If you drop a soldering iron, do not attempt to catch it.
Family needs money but your life insurance policy has a suicide exemption? Suicide by cop!
Always have internet..
Always have a computer..
NEVER leave the house..
Always have a backup generator
Always have MULTIPLE backup generator
Always have Gasoline, or whatever you need to feed backup Generator.
Learn to hack satellites so you can stay online whenevers...
Always have internet..
Always have a computer..
NEVER leave the house..
Always have a backup generator
Always have MULTIPLE backup generator
Always have Gasoline, or whatever you need to feed backup Generator.

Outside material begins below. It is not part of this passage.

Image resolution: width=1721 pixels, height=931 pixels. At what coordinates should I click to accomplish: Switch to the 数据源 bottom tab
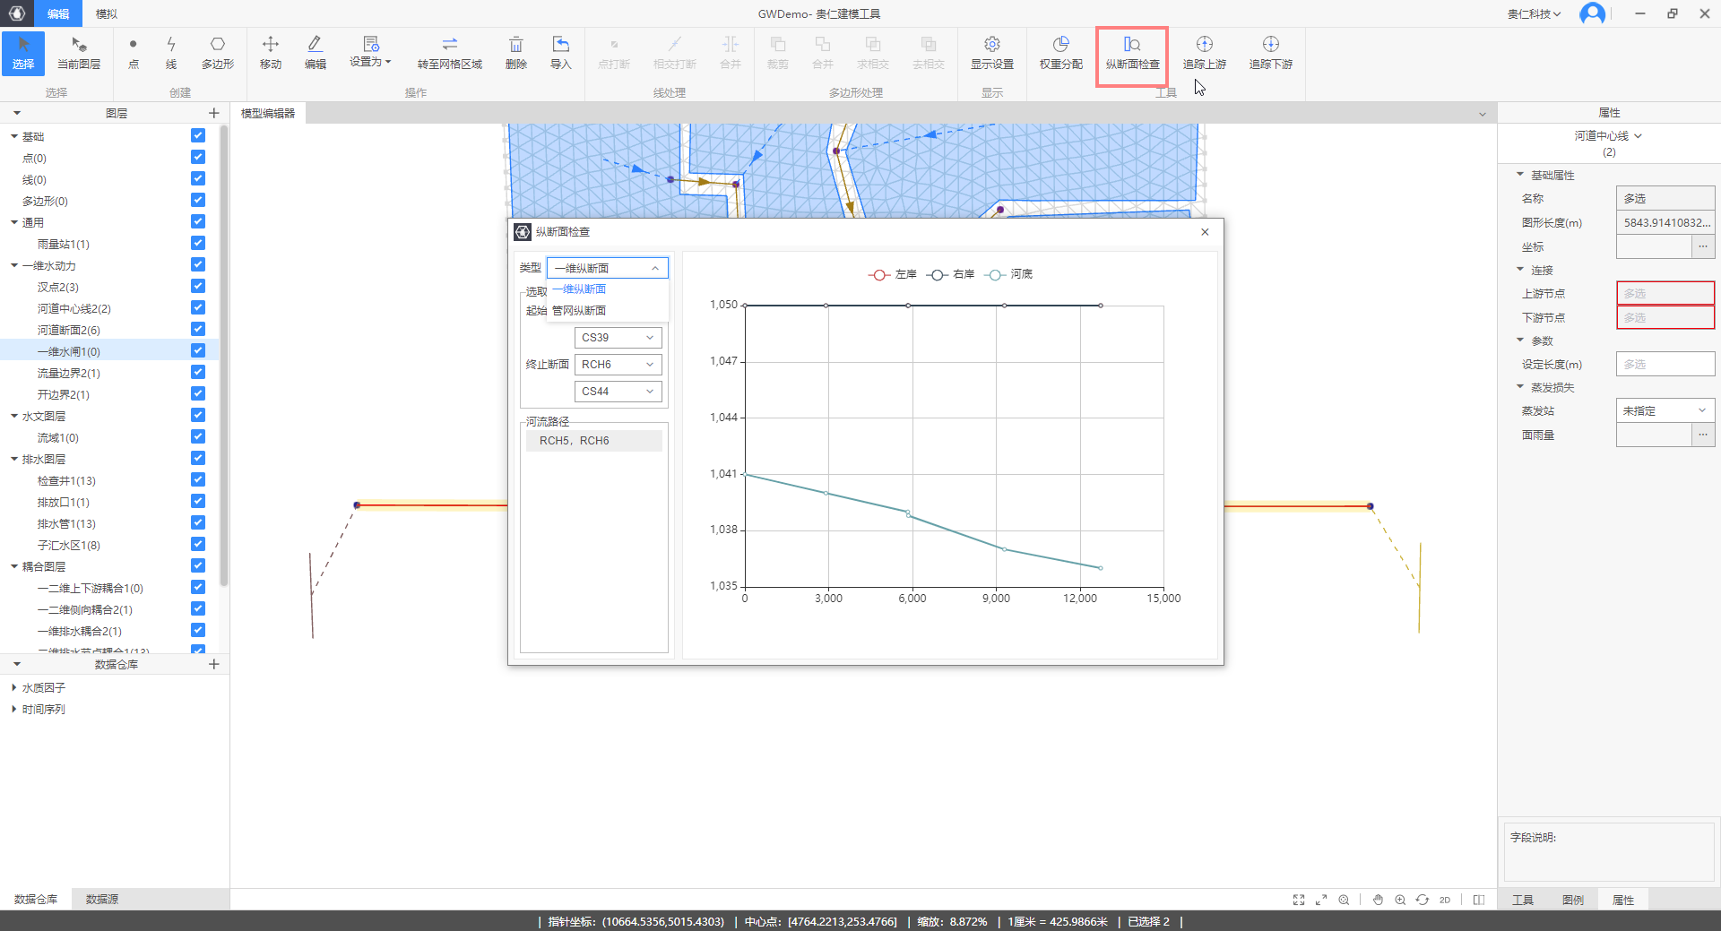[x=101, y=899]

Learn to hack satellites so you can stay online whenevers...
LOL, yes, good information here.
Maybe add - stock up on groceries to reduce any possibility of having to leave home.
Always have internet..
Always have a computer..
NEVER leave the house..
Always have a backup generator
Always have MULTIPLE backup generator
Always have Gasoline, or whatever you need to feed backup Generator.
Learn to hack satellites so you can stay online whenevers...
LOL, yes, good information here.
Maybe add - stock up on groceries to reduce any possibility of having to leave home.
Key ingredient, CANNED CORN.. Literally, the USA is like giving this stuff away, not to needy countries, but to itself @ your local food store..
You can get 6 cans sometimes for 25cents.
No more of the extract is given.